Please reproduce the data below line for line, with no changes.

— START OF Available records —

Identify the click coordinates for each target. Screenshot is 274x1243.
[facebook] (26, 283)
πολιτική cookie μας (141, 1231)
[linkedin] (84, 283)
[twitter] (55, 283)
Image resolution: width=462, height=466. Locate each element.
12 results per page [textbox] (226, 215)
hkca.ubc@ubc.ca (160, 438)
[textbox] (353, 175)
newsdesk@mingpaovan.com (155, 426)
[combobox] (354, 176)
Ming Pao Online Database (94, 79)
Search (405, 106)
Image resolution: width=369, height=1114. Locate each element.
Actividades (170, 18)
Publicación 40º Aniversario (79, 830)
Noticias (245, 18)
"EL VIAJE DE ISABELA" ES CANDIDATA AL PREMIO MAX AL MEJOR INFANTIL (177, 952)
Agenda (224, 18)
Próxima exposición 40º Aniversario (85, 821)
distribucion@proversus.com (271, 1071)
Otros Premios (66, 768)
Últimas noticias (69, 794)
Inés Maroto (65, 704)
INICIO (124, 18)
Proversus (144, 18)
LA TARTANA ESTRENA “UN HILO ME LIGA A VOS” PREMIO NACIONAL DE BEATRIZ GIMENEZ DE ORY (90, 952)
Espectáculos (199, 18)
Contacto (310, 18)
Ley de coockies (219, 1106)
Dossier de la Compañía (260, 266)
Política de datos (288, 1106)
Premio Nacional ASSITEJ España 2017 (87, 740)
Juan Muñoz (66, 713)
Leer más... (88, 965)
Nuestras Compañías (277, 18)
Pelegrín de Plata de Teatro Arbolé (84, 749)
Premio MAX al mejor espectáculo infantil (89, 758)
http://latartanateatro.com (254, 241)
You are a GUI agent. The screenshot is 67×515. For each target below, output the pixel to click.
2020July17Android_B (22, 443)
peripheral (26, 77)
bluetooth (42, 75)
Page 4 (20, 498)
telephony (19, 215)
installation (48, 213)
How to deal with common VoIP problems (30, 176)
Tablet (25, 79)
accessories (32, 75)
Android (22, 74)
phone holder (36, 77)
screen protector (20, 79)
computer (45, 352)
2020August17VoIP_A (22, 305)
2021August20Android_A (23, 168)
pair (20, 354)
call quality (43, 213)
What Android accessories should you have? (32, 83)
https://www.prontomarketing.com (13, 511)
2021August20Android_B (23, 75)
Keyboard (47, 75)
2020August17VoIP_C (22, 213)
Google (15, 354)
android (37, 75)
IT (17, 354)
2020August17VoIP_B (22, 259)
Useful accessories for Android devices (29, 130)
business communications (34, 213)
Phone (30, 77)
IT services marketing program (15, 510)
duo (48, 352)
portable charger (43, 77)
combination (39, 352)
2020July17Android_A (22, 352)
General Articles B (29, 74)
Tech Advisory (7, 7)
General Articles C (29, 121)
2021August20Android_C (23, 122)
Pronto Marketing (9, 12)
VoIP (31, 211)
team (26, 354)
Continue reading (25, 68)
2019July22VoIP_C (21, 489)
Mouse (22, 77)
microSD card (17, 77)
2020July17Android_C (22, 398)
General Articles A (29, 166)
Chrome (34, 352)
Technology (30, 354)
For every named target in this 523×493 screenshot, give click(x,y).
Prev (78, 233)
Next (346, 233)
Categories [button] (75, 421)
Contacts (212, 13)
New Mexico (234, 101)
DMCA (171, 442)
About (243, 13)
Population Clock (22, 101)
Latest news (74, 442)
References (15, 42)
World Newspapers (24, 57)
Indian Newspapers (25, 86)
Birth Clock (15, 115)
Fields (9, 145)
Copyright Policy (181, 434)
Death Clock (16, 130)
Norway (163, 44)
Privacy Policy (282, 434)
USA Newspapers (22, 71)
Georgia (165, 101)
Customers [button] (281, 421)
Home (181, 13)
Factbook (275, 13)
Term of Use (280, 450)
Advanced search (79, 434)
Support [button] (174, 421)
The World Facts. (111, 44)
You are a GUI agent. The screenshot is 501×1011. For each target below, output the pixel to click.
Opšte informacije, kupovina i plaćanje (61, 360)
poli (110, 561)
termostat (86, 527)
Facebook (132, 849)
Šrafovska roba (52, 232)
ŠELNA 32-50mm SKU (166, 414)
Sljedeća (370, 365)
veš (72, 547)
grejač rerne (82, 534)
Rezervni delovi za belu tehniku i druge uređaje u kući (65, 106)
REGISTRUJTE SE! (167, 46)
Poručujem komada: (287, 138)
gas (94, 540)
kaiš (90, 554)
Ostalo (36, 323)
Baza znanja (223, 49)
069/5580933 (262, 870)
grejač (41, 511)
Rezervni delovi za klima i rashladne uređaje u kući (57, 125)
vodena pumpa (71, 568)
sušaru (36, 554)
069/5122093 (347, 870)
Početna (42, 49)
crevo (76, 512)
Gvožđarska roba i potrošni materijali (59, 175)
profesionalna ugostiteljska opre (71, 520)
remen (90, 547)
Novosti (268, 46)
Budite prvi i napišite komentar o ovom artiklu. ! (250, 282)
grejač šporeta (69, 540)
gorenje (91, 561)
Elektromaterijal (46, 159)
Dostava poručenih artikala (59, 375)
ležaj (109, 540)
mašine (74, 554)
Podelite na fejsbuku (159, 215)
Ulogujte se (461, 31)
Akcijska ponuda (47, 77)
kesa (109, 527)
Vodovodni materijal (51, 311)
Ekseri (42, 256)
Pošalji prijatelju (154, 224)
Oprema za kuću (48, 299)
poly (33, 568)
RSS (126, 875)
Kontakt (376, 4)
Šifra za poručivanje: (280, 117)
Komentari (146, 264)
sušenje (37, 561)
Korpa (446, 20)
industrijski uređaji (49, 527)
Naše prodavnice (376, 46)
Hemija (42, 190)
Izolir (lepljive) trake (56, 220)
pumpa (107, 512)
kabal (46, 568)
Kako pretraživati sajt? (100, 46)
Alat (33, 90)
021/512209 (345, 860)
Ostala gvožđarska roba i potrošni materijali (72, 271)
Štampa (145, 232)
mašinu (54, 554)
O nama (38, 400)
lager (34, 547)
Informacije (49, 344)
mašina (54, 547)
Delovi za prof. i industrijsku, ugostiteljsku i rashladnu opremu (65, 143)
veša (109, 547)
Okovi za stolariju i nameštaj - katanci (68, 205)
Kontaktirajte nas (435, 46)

— END OF Available records —

• [Solution for this problem]
Identify the click coordinates for each target. Screenshot is 274x1243.
[facebook] (26, 283)
πολιτική cookie μας (141, 1231)
[linkedin] (84, 283)
[twitter] (55, 283)
Image resolution: width=462, height=466. Locate each element.
12 results per page [textbox] (226, 215)
hkca.ubc@ubc.ca (160, 438)
[textbox] (353, 175)
newsdesk@mingpaovan.com (155, 426)
[combobox] (354, 176)
Ming Pao Online Database (94, 79)
Search (405, 106)
Image resolution: width=369, height=1114. Locate each element.
Actividades (170, 18)
Publicación 40º Aniversario (79, 830)
Noticias (245, 18)
"EL VIAJE DE ISABELA" ES CANDIDATA AL PREMIO MAX AL MEJOR INFANTIL (177, 952)
Agenda (224, 18)
Próxima exposición 40º Aniversario (85, 821)
distribucion@proversus.com (271, 1071)
Otros Premios (66, 768)
Últimas noticias (69, 794)
Inés Maroto (65, 704)
INICIO (124, 18)
Proversus (144, 18)
LA TARTANA ESTRENA “UN HILO ME LIGA A VOS” PREMIO NACIONAL DE BEATRIZ GIMENEZ DE ORY (90, 952)
Espectáculos (199, 18)
Contacto (310, 18)
Ley de coockies (219, 1106)
Dossier de la Compañía (260, 266)
Política de datos (288, 1106)
Premio Nacional ASSITEJ España 2017 (87, 740)
Juan Muñoz (66, 713)
Leer más... (88, 965)
Nuestras Compañías (277, 18)
Pelegrín de Plata de Teatro Arbolé (84, 749)
Premio MAX al mejor espectáculo infantil (89, 758)
http://latartanateatro.com (254, 241)
You are a GUI agent. The screenshot is 67×515. For each target below, output the pixel to click.
2020July17Android_B (22, 443)
peripheral (26, 77)
bluetooth (42, 75)
Page 4 (20, 498)
telephony (19, 215)
installation (48, 213)
How to deal with common VoIP problems (30, 176)
Tablet (25, 79)
accessories (32, 75)
Android (22, 74)
phone holder (36, 77)
screen protector (20, 79)
computer (45, 352)
2020August17VoIP_A (22, 305)
2021August20Android_A (23, 168)
pair (20, 354)
call quality (43, 213)
What Android accessories should you have? (32, 83)
https://www.prontomarketing.com (13, 511)
2021August20Android_B (23, 75)
Keyboard (47, 75)
2020August17VoIP_C (22, 213)
Google (15, 354)
android (37, 75)
IT (17, 354)
2020August17VoIP_B (22, 259)
Useful accessories for Android devices (29, 130)
business communications (34, 213)
Phone (30, 77)
IT services marketing program (15, 510)
duo (48, 352)
portable charger (43, 77)
combination (39, 352)
2020July17Android_A (22, 352)
General Articles B (29, 74)
Tech Advisory (7, 7)
General Articles C (29, 121)
2021August20Android_C (23, 122)
Pronto Marketing (9, 12)
VoIP (31, 211)
team (26, 354)
Continue reading (25, 68)
2019July22VoIP_C (21, 489)
Mouse (22, 77)
microSD card (17, 77)
2020July17Android_C (22, 398)
General Articles A (29, 166)
Chrome (34, 352)
Technology (30, 354)
For every named target in this 523×493 screenshot, give click(x,y).
Prev (78, 233)
Next (346, 233)
Categories [button] (75, 421)
Contacts (212, 13)
New Mexico (234, 101)
DMCA (171, 442)
About (243, 13)
Population Clock (22, 101)
Latest news (74, 442)
References (15, 42)
World Newspapers (24, 57)
Indian Newspapers (25, 86)
Birth Clock (15, 115)
Fields (9, 145)
Copyright Policy (181, 434)
Death Clock (16, 130)
Norway (163, 44)
Privacy Policy (282, 434)
USA Newspapers (22, 71)
Georgia (165, 101)
Customers [button] (281, 421)
Home (181, 13)
Factbook (275, 13)
Term of Use (280, 450)
Advanced search (79, 434)
Support [button] (174, 421)
The World Facts. (111, 44)
You are a GUI agent. The screenshot is 501×1011. For each target below, output the pixel to click.
Opšte informacije, kupovina i plaćanje (61, 360)
poli (110, 561)
termostat (86, 527)
Facebook (132, 849)
Šrafovska roba (52, 232)
ŠELNA 32-50mm SKU (166, 414)
Sljedeća (370, 365)
veš (72, 547)
grejač rerne (82, 534)
Rezervni delovi za belu tehniku i druge uređaje u kući (65, 106)
REGISTRUJTE SE! (167, 46)
Poručujem komada: (287, 138)
gas (94, 540)
kaiš (90, 554)
Ostalo (36, 323)
Baza znanja (223, 49)
069/5580933 (262, 870)
grejač (41, 511)
Rezervni delovi za klima i rashladne uređaje u kući (57, 125)
vodena pumpa (71, 568)
sušaru (36, 554)
069/5122093 (347, 870)
Početna (42, 49)
crevo (76, 512)
Gvožđarska roba i potrošni materijali (59, 175)
profesionalna ugostiteljska opre (71, 520)
remen (90, 547)
Novosti (268, 46)
Budite prvi i napišite komentar o ovom artiklu. ! (250, 282)
grejač šporeta (69, 540)
gorenje (91, 561)
Elektromaterijal (46, 159)
Dostava poručenih artikala (59, 375)
ležaj (109, 540)
mašine (74, 554)
Podelite na fejsbuku (159, 215)
Ulogujte se (461, 31)
Akcijska ponuda (47, 77)
kesa (109, 527)
Vodovodni materijal (51, 311)
Ekseri (42, 256)
Pošalji prijatelju (154, 224)
Oprema za kuću (48, 299)
poly (33, 568)
RSS (126, 875)
Kontakt (376, 4)
Šifra za poručivanje: (280, 117)
Komentari (146, 264)
sušenje (37, 561)
Korpa (446, 20)
industrijski uređaji (49, 527)
Naše prodavnice (376, 46)
Hemija (42, 190)
Izolir (lepljive) trake (56, 220)
pumpa (107, 512)
kabal (46, 568)
Kako pretraživati sajt? (100, 46)
Alat (33, 90)
021/512209 (345, 860)
Ostala gvožđarska roba i potrošni materijali (72, 271)
Štampa (145, 232)
mašinu (54, 554)
O nama (38, 400)
lager (34, 547)
Informacije (49, 344)
mašina (54, 547)
Delovi za prof. i industrijsku, ugostiteljsku i rashladnu opremu (65, 143)
veša (109, 547)
Okovi za stolariju i nameštaj - katanci (68, 205)
Kontaktirajte nas (435, 46)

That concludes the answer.